• [WHAT TO WORK ON]:
1: Reproduce the Queens College athletics passage from "The Queens Silver" up to and including "coach, Tony Cruz.", substituting "financing" for "funding".
2: For each statement below, state whether the Queens College athletics passage supports it, answering yes or no and quoting the deciding words from the passage.
(a) The football team was disbanded in 1974 because of mismanagement by its head coach, Tony Cruz.
(b) The softball team won its first NYCAC tournament championship in 2001.
(c) The football team played games in 1971.

START DOCUMENT SECTION

The Queens Silver Knights team was a college football team representing Queens College from 1972 to 1974. The team gained approval in 1970 to begin play, but could not because of lack of funding. A team was approved for 1971, but no games were played. The team was disbanded in 1974 because of "mismanagement" by the head coach, Tony Cruz.

===Softball===
In the period from 1997 to 2003, the softball team posted a .640 winning percentage and won 30 or more games in a season three times. One of those 30 win seasons came in 1999 when the team won their first NYCAC tournament championship and earned their first NCAA bid. Two season later, third team All-American Cheryl Cosenzo helped lead the Lady Knights to their second NYCAC championship as well as an NCAA bid and in 2002 the team earned their third Northeast Regional bid in five years. The Knights rose back to prominence in 2015, winning the ECC Championship under Head Coach Amy Delmore. Queens would make appearances in the NCAA Tournament in 2014 & 2015.

END DOCUMENT SECTION
START SOURCE MATERIAL

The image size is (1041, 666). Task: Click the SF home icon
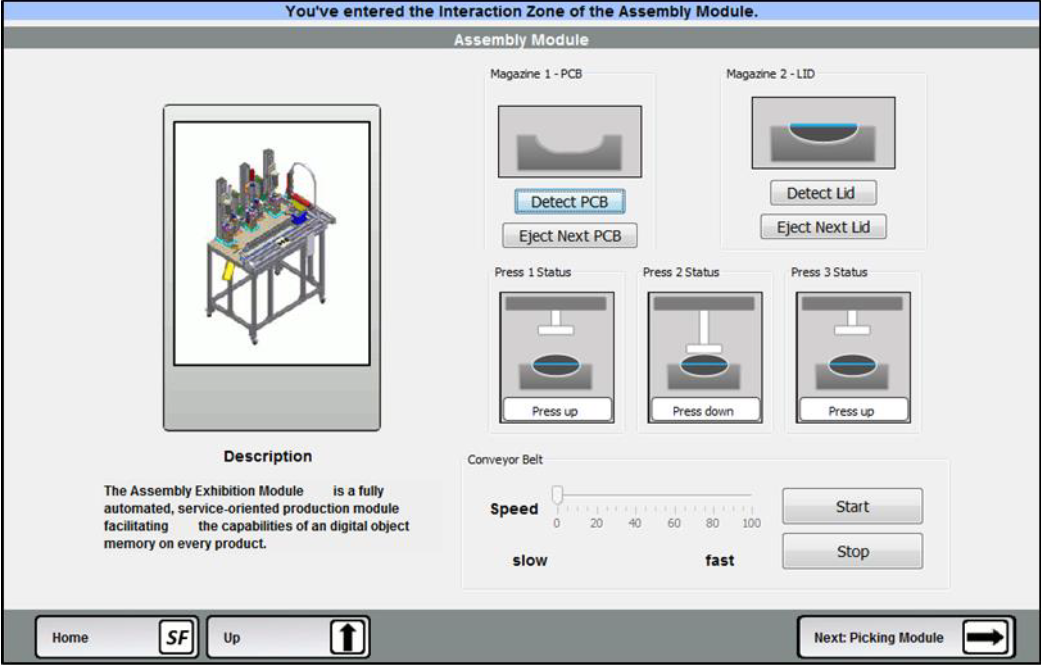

END SOURCE MATERIAL
START SOURCE MATERIAL

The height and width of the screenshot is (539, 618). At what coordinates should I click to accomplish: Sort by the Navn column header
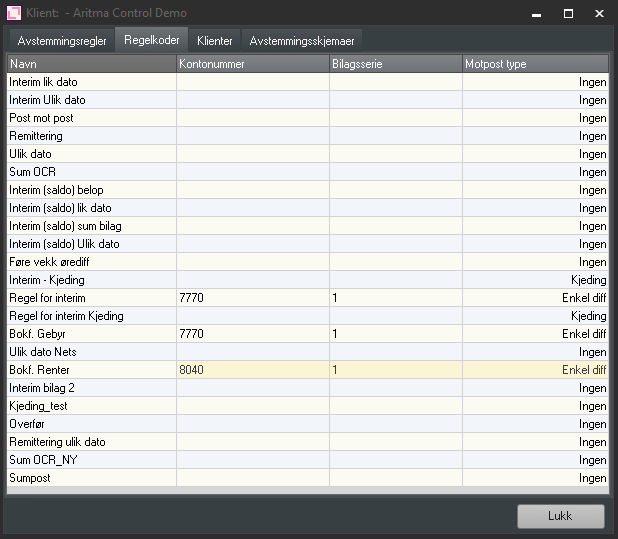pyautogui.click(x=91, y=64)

END SOURCE MATERIAL
START SOURCE MATERIAL

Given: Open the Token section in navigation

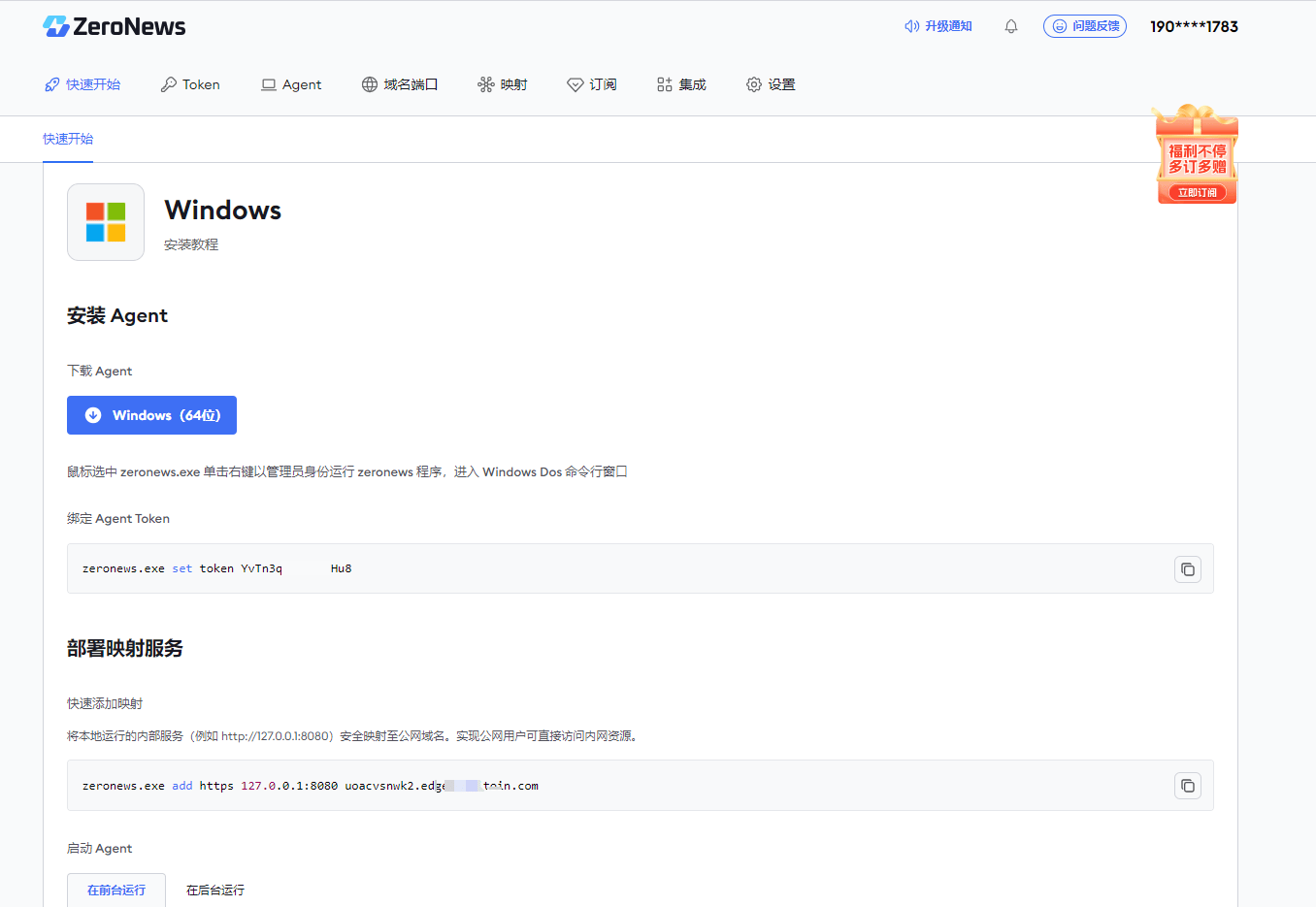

END SOURCE MATERIAL

• [ANSWER LIST]:
1:
The Queens Silver Knights team was a college football team representing Queens College from 1972 to 1974. The team gained approval in 1970 to begin play, but could not because of lack of financing. A team was approved for 1971, but no games were played. The team was disbanded in 1974 because of "mismanagement" by the head coach, Tony Cruz.

2:
(a) Yes: "The team was disbanded in 1974 because of "mismanagement" by the head coach, Tony Cruz."
(b) No: "One of those 30 win seasons came in 1999 when the team won their first NYCAC tournament championship"
(c) No: "A team was approved for 1971, but no games were played."